O nº de variáveis interdependentes (ocultas) em ‘sistemas complexos’ é enorme – e,  decerto – conhecemos apenas uma pequena parte delas… Entretanto – a Física Teórica… e a Matemática, em especial, têm feito grandes progressos na área… Assim, torna-se possível que… – a partir da maior compreensão dessa dinâmica, possamos ter um maior controle… e, previsibilidade sobre esses sistemas.

Por meio da computação gráfica, os famosos fractais’, que nada mais são que representações gráficas de equações com variáveis sensíveis às condições iniciais, já       nos proporcionam enormes avanços nas mais diversas direções. 
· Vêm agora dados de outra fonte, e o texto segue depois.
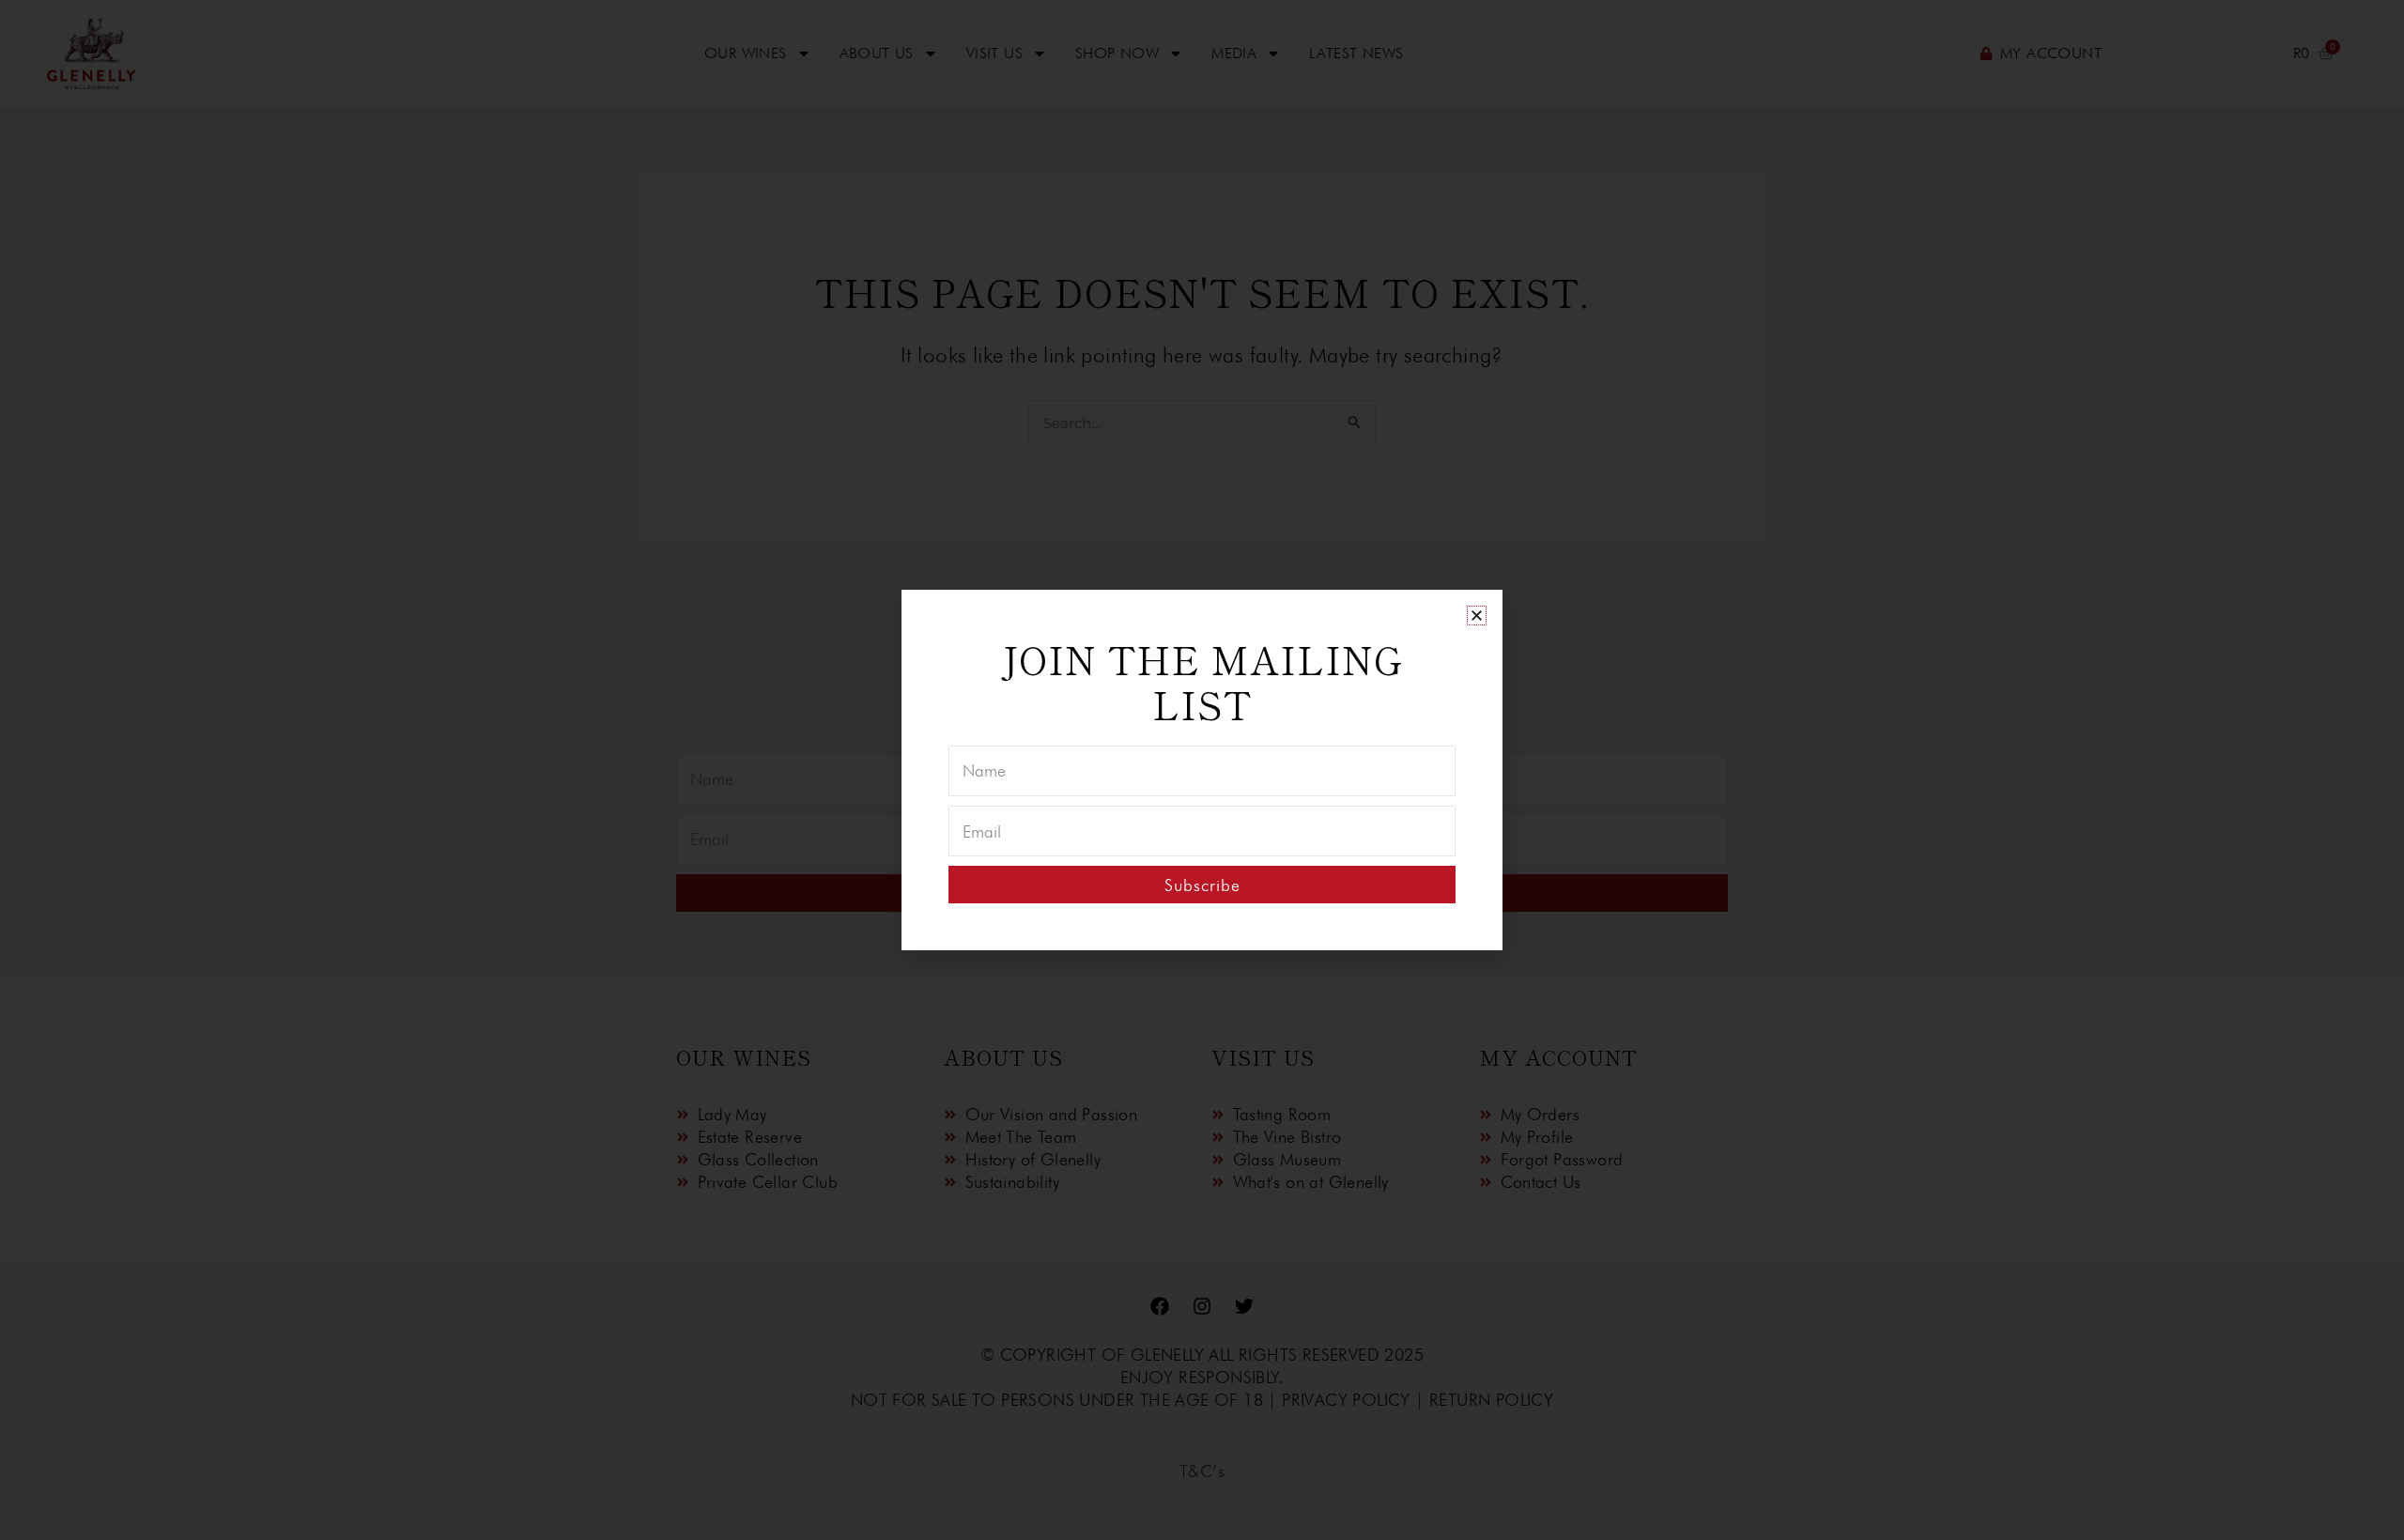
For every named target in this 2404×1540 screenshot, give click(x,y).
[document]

O ‘modo caótico’ da mecânica quântica

O final do século XIX e início do XX foram pródigos em turbulências científicas – não só o Caos…mas o advento da mecânica quântica também abalou os pilares científicos. A sua história por sinal…é atribulada, cheia de sobressaltos, estranhas conjecturas, acidentes em laboratórios e muitos equívocos, contudo, é considerada hoje uma teoria tão bem fundada quanto a clássica…dispondo de alta ‘precisão experimental’, apesar de acalorados debates sobre sua consistência, e interpretação de seus resultados.

Duas décadas e meia após a hipótese de Planck – daquantização de  radiação’, Schrödinger – conforme princípios da analogia ótico-mecânica, e dasondas de matéria’ de De Broglie, deduz então, a equação que leva seu nome; e, domina a dinâmica do mundo microscópico.
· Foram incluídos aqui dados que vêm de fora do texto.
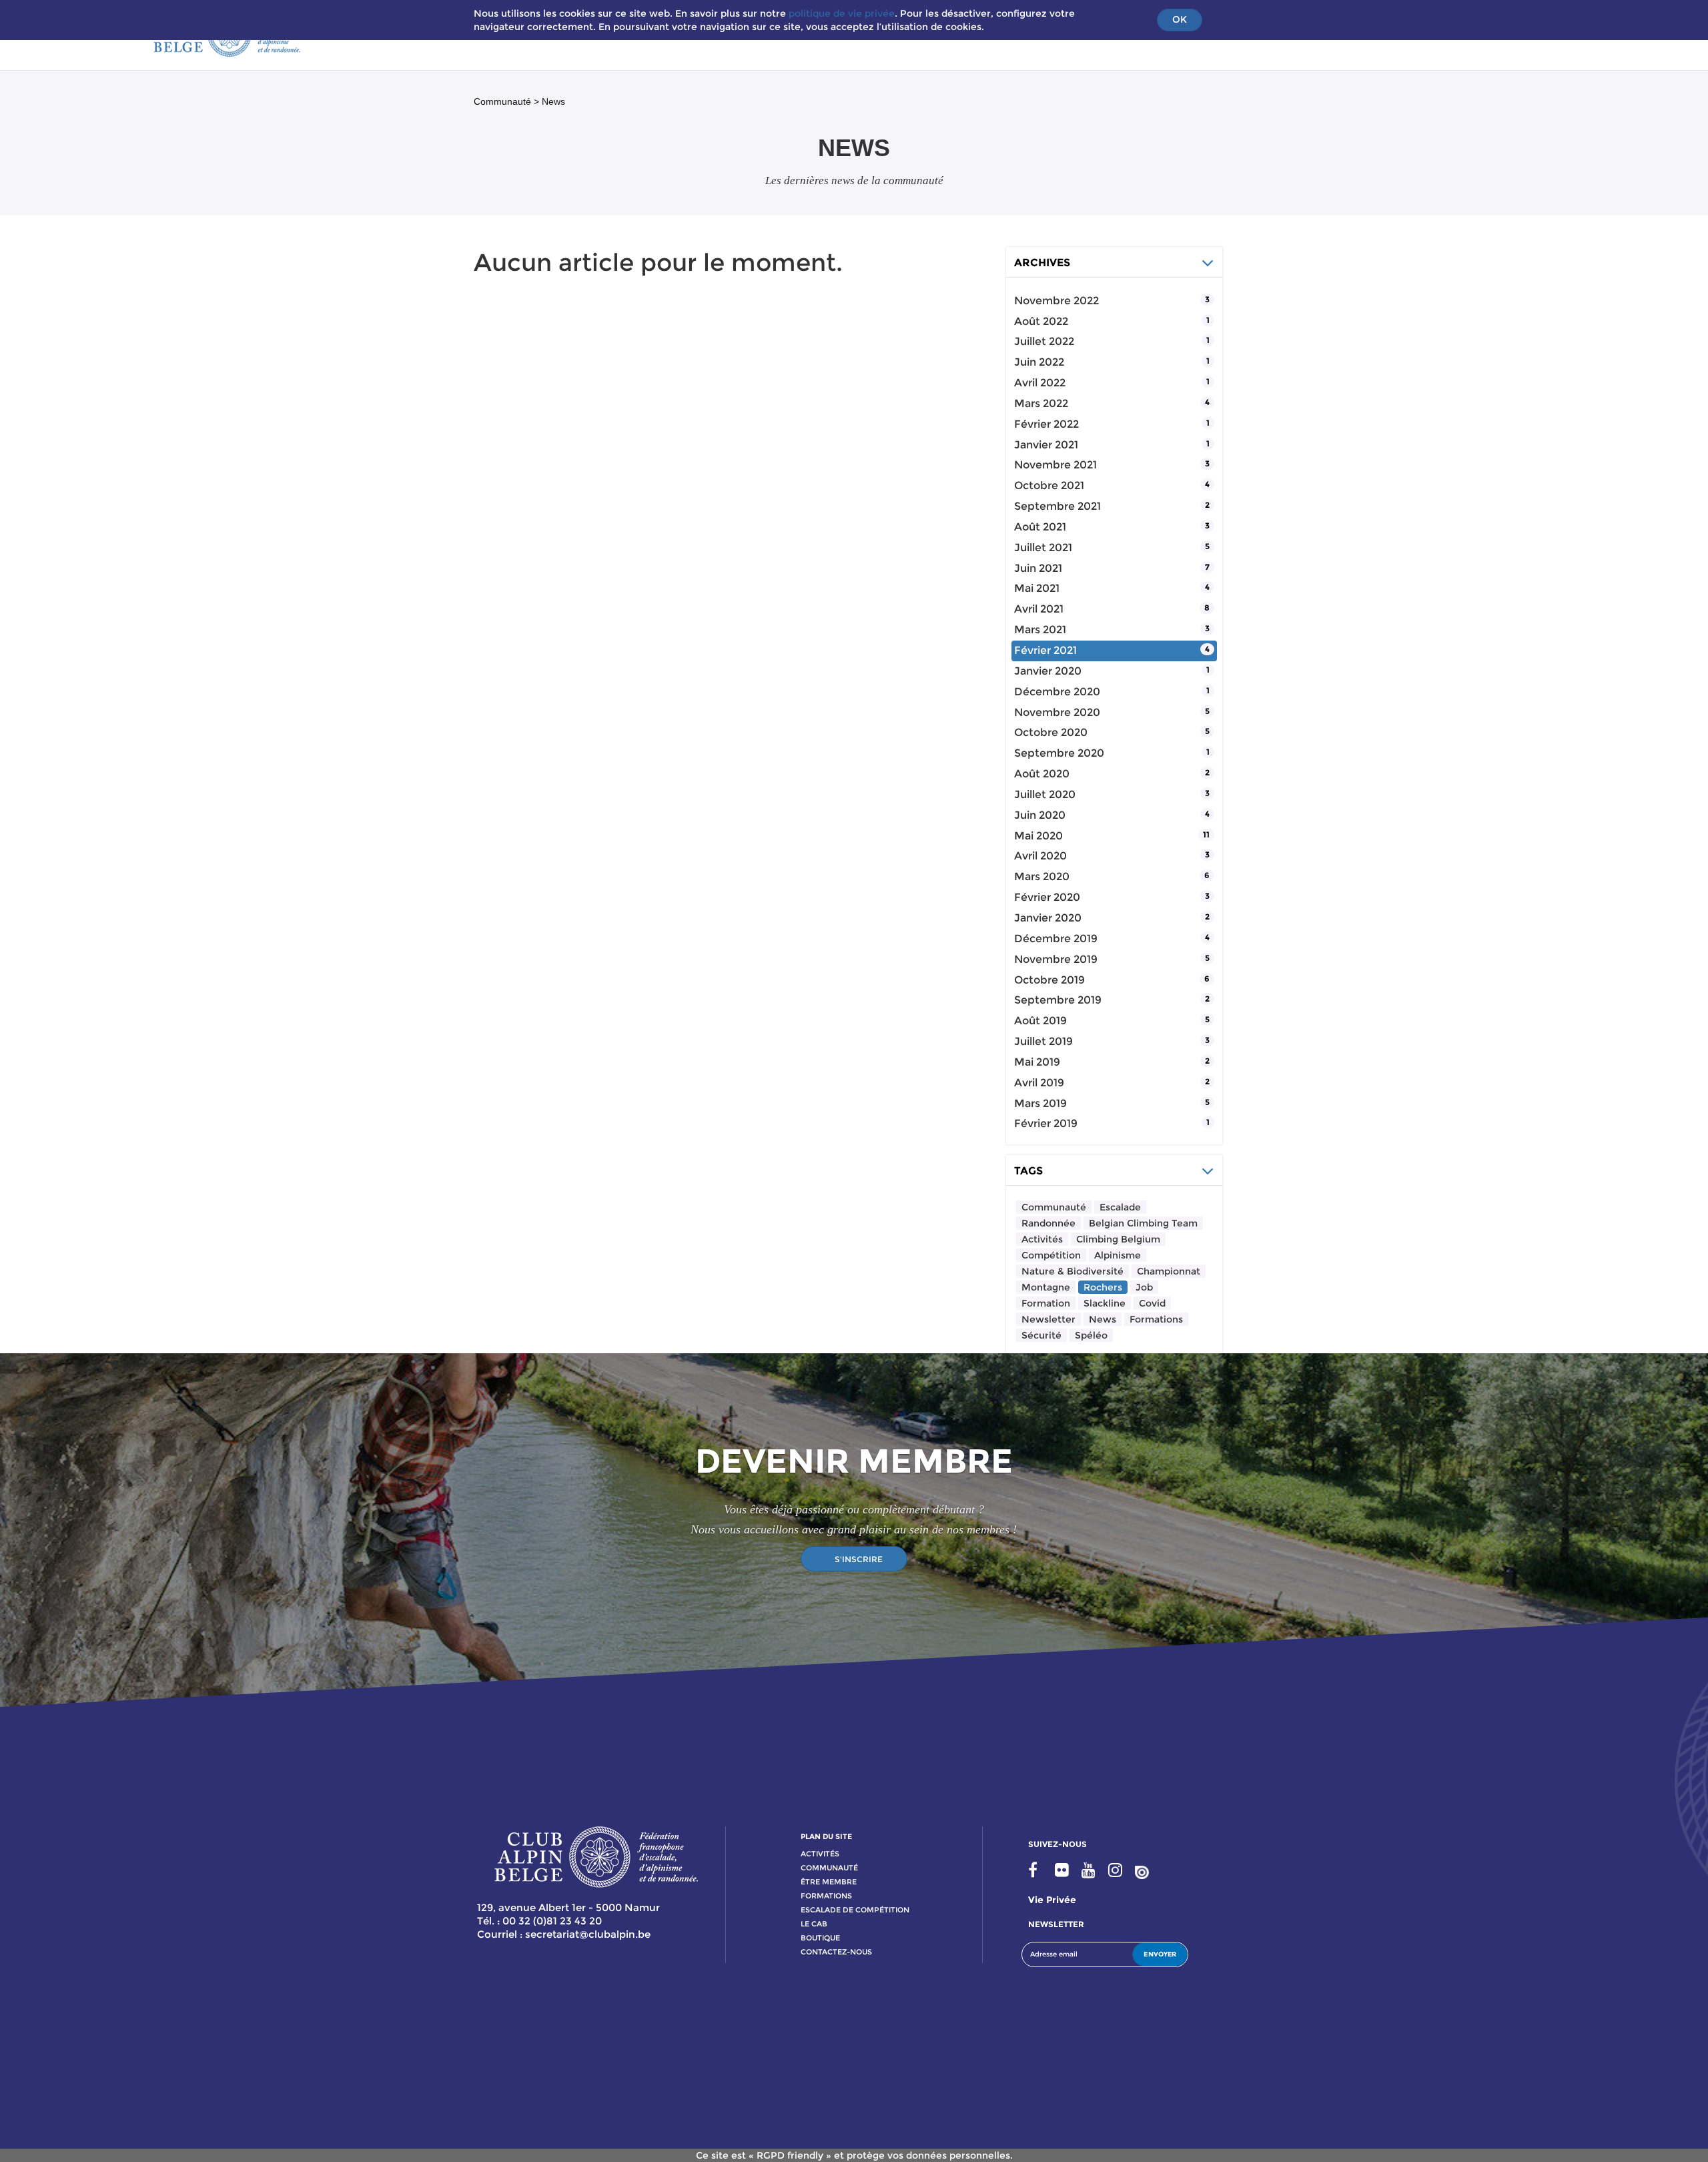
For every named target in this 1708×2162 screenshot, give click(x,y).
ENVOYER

A aliança da ‘equação de ondas materiais com as ideias de Bohr… Pauli… Dirac,  Heisenberg, e outros, estabelece – por fim… a mecânica quântica – como a conhecemos hoje… 

Agora sim… o ‘determinismo newtoniano’ foi por “água abaixo”… — dando lugar ao ‘indeterminismo quântico’…a dinâmica governada por ondas de probabilidades.

Com a mecânica quântica abolindo o conceito clássico de trajetória, é natural perguntar como associar o caos aos sistemas sob o domínio do mundo microscópico. E a resposta está presente no que conhecemos como ‘caos quântico‘…termo criado para designar o conjunto de métodos e teorias que lidam com o ‘modo caótico’ da mecânica quântica.

Esta nova ciência possui entre suas ferramentas a ‘teoria semiclássica‘… que associa as estruturas geométricas no espaço de fase com o aspecto probabilístico do mundo quântico; além de um dos mais importantes e antigos elementos de ligação entre sistemas clássico e quântico (sejam eles caóticos ou não)…o ‘princípio da correspondência‘ de Bohr – que diz  que – sob certas circunstâncias…os sistemas microscópicos se comportam como clássicos.

Atualmente se estuda teórica e experimentalmente, a influência que exerce o ambiente externo sobre um sistema quântico – levando-o, gradualmente, a se comportar de modo clássico — este efeito é a decoerência quântica.

O Império do Caos                                                                                                                     É  no ‘limiar do caos’… com liberdade suficiente para criar, e estrutura suficiente para não desmoronar, que os sistemas mostram sua melhor produtividade” (Ilya Prigogine)

caos quântico, hoje em dia,  tornou-se fonte de respostas, e também de controvérsias, em diversas áreas  –  da física nuclear, à teoria dos nºs primos, passando, inclusive, pela epistemologia conceitual da mecânica quântica.

E, com o considerável controle tecnológico sobre experimentos — em escala microscópica — mais tópicos foram incluídos nesse arcabouço caótico.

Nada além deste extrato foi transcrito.